While in location the three selected houses occupy very different canvasses from the leafy, maritime backlands of suburban Dublin, to the lush riparian landscape of south Kilkenny, to the wild Atlantic shoreline of the Sligo coast they all revolve around a consistent thematic study of the house as wall, garden, space, light and air.

In each case the house presents itself as a somewhat resolute, abstracted and autonomous form, that sits still and silent in its respective landscape; in the case of Graig and Sligo tenuously anchored into the site by a low boundary wall or covered walkway, while in the case of Alma road a simple object, a cube is placed within a walled enclosure. The wall is employed as both a structural and enclosing element. In the case of Alma road and Sligo the form remains finite, to deny subsequent accretions, while in Graig the serial, repetitive structure is open ended, alluding to the idea of an endless house formed only by its bounding element. The wall operates as a framing device, the aperture capturing the transience of the world outside and the passage of time. Internally, in each house, an assembly of clearly defined spaces is prescribed more by the interdependencies established between inside and outside, and the requirement for light and air than any functional necessity arising from programme. Spatially the houses are biased towards the horizontal dimension, favouring and exploiting contact with the ground and an associated sense of expanse over the interplay of section and volume.

In general, no attempt is made to create a foreground or backdrop to each proposition. The threshold between landscape as nature and the artificial or constructed realm is immediate and direct. Gardens and courtyards are however, housed within the body of the organisation to bring light, air and recreational space to the internal realm of the house, establishing a degree of independence and self-sufficiency from the broader context.

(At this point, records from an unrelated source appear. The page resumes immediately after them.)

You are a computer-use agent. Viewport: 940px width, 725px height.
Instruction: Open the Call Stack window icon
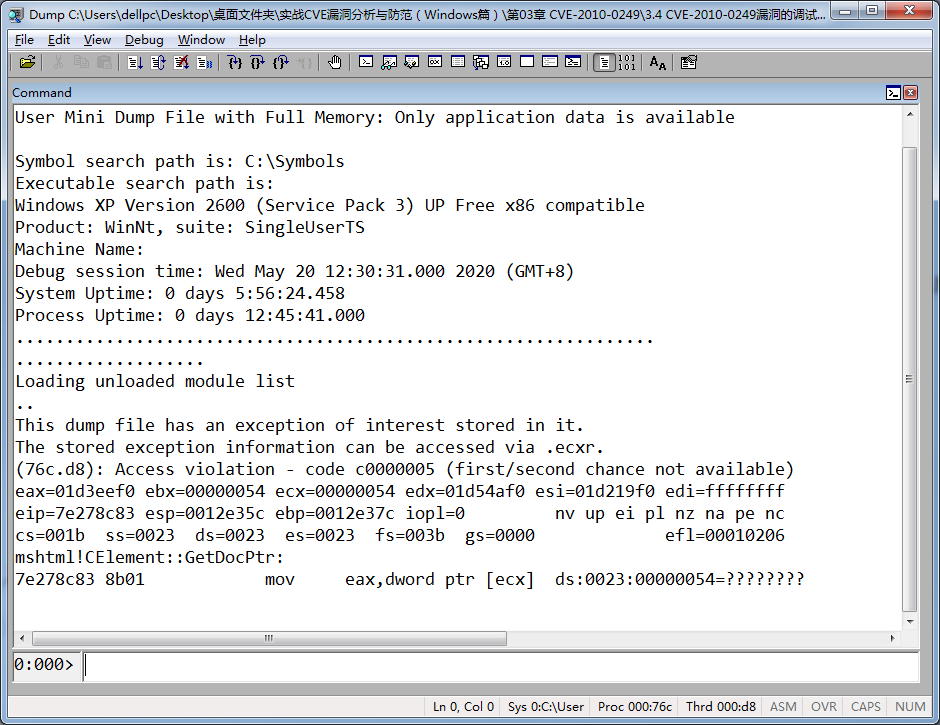(x=481, y=63)
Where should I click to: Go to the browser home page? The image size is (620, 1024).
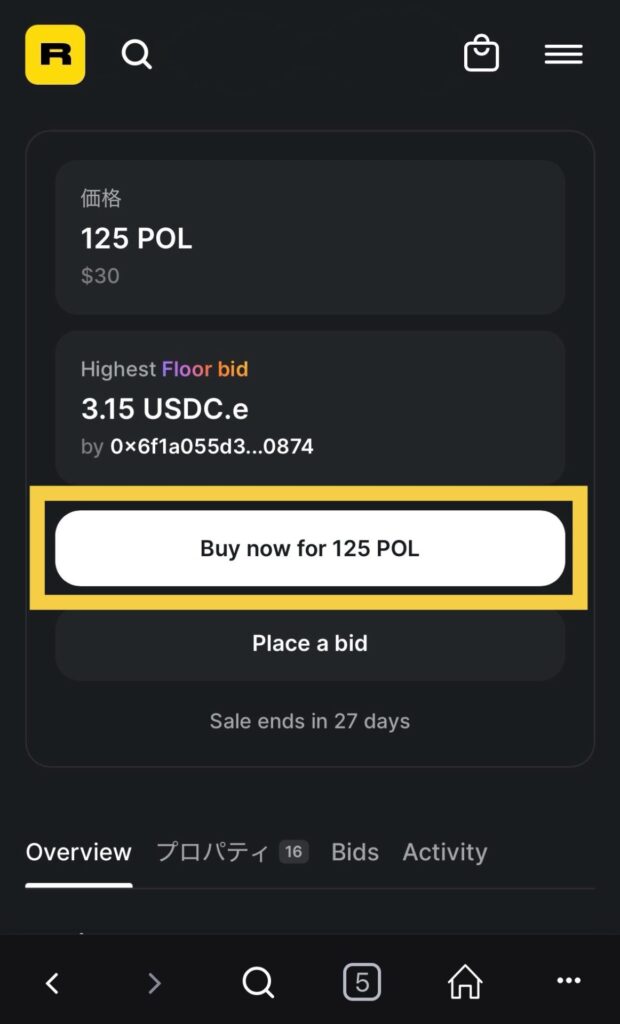(x=465, y=984)
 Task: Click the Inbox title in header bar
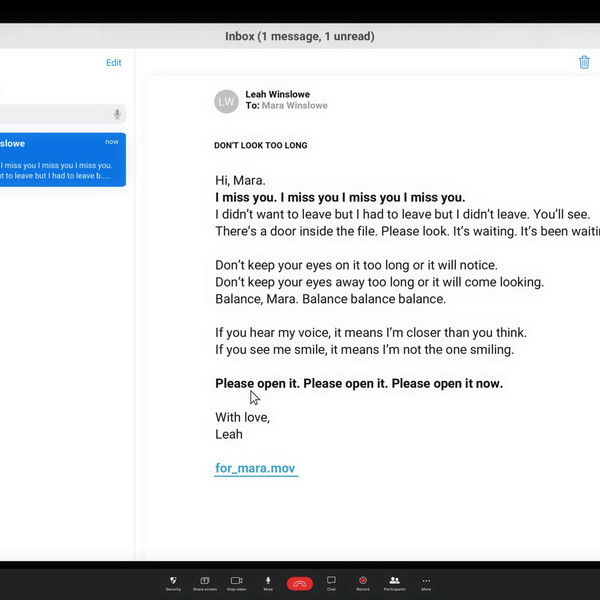pos(299,37)
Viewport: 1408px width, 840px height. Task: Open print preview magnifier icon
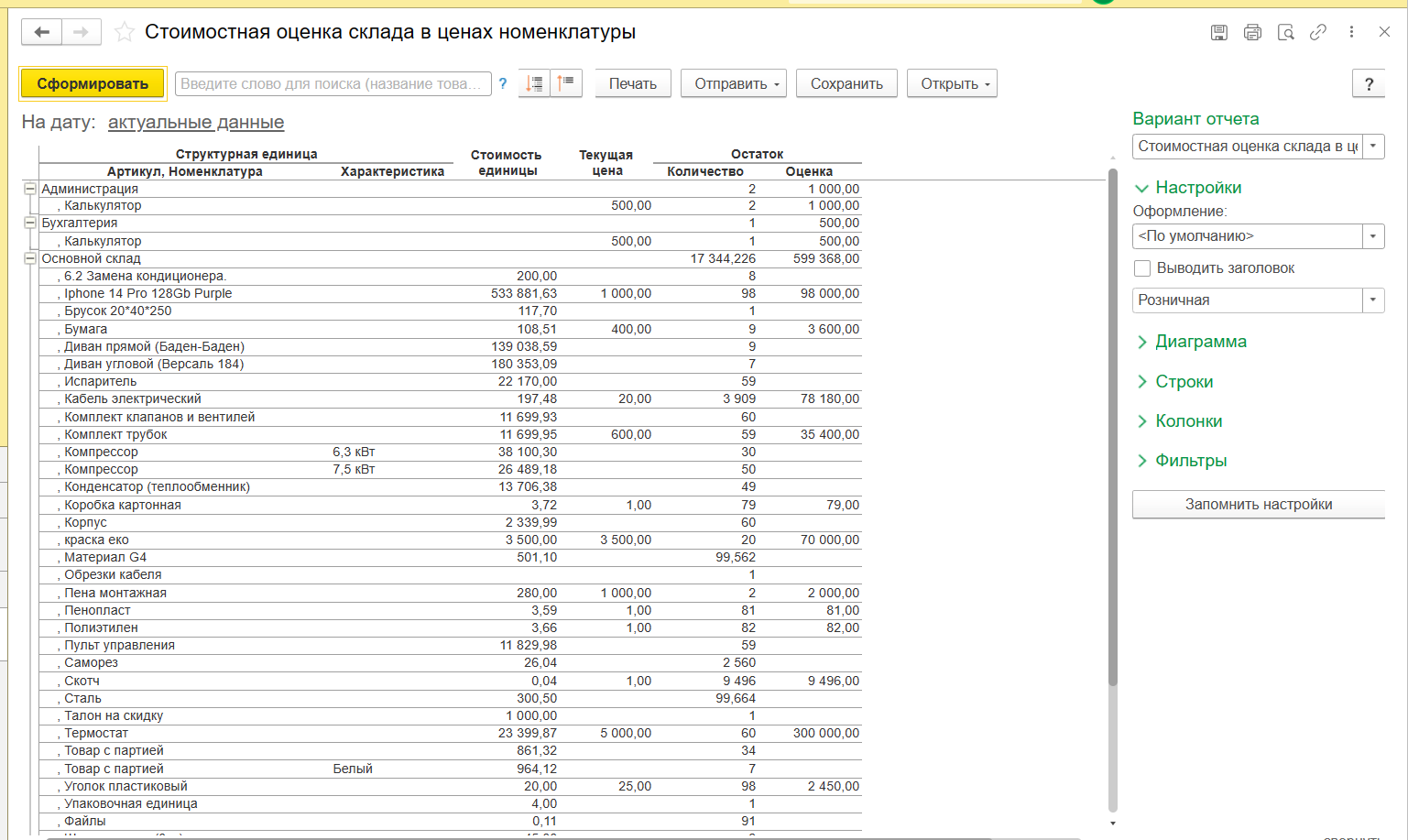1285,32
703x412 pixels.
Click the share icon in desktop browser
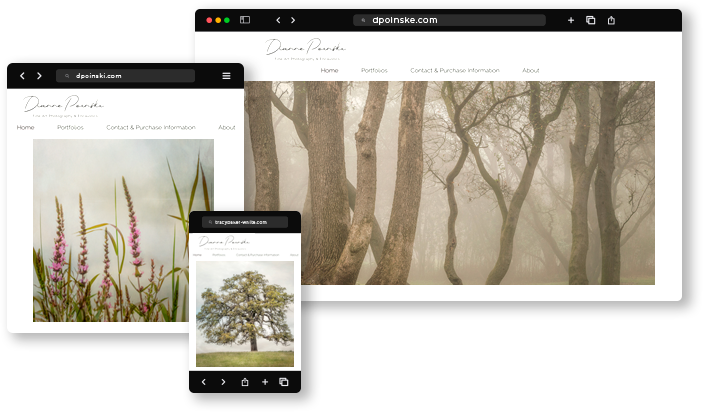(611, 20)
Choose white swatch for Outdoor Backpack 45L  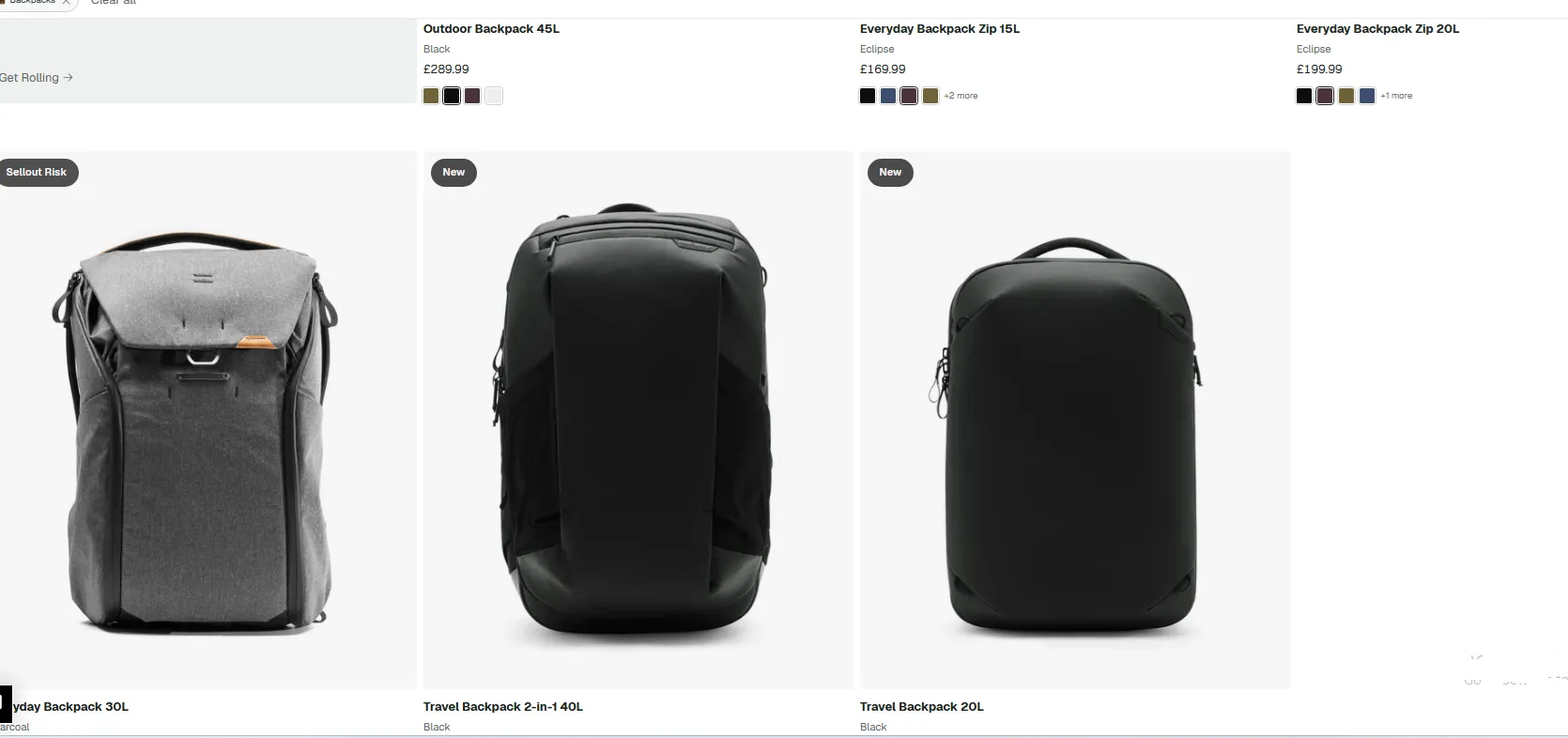pyautogui.click(x=494, y=96)
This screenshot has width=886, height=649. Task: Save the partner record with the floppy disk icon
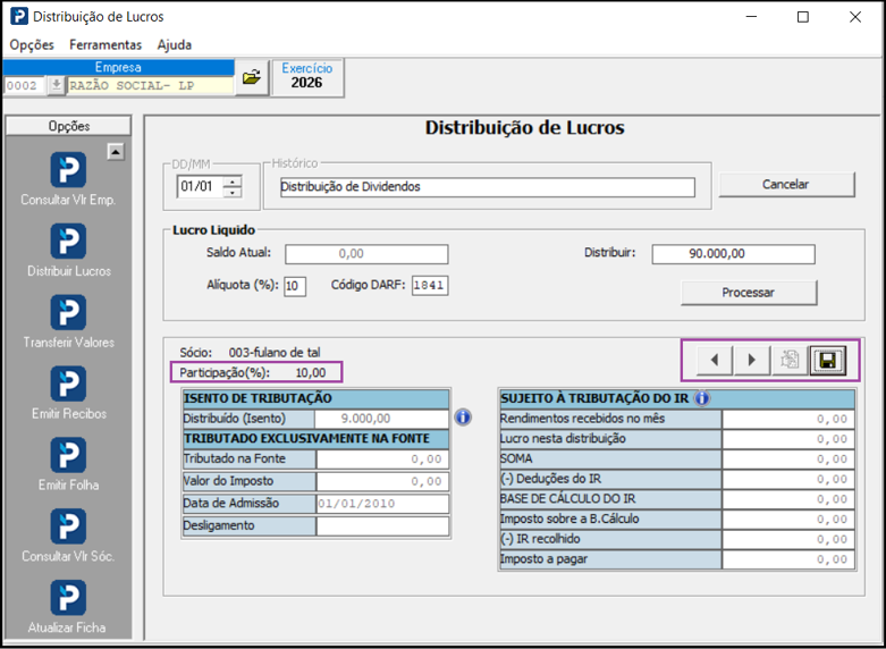point(828,360)
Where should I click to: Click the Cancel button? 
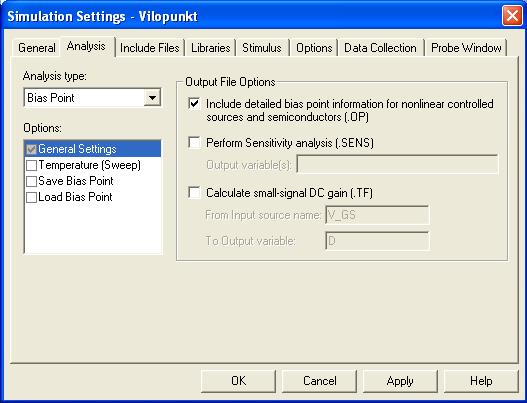[319, 381]
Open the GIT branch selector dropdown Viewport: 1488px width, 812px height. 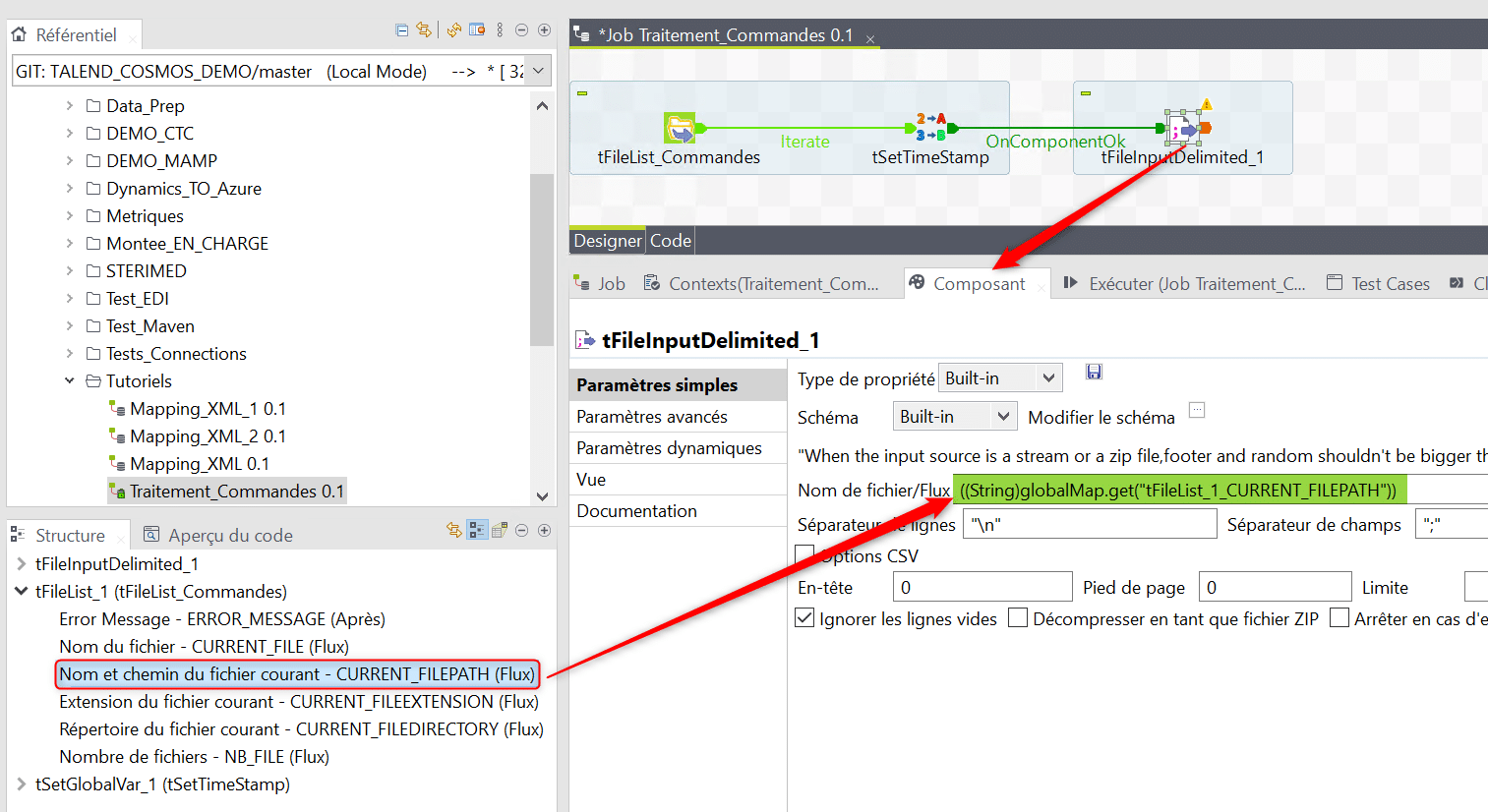(x=538, y=71)
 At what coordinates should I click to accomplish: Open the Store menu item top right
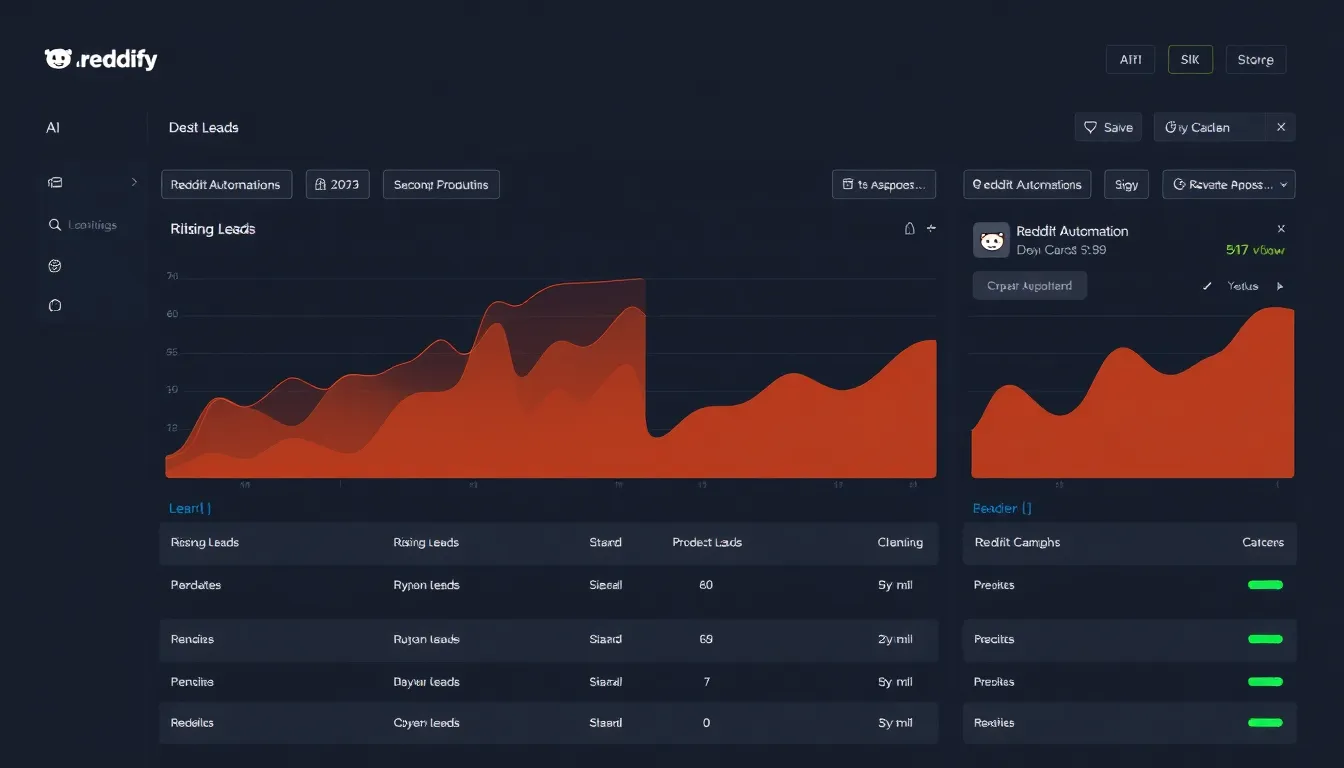pyautogui.click(x=1255, y=59)
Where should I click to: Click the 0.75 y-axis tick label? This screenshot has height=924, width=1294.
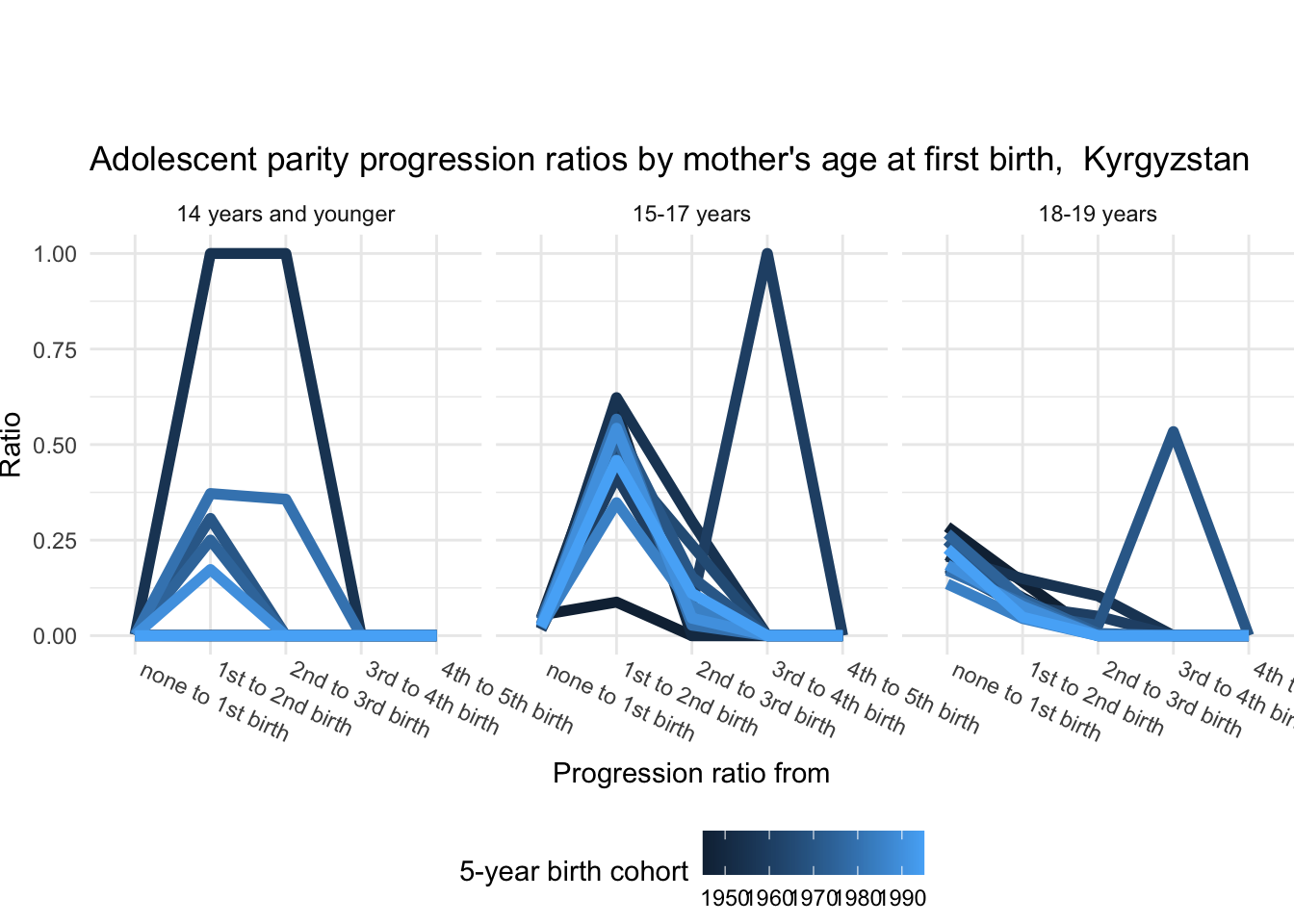click(55, 349)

In Alma road a small internal courtyard is carved out of the first floor on the main living level of the house, in Sligo eleven courtyards, of varying dimensions revolve around the themes of light, air, fire and water, creating micro climates within the body of the built form, and forcing spatial extensions and compressions within the volume, while in Graig the open ended courtyards, some grassed others paved, act like small eddies of trapped nature, garden rooms, absorbed into the overall organisation of the plan.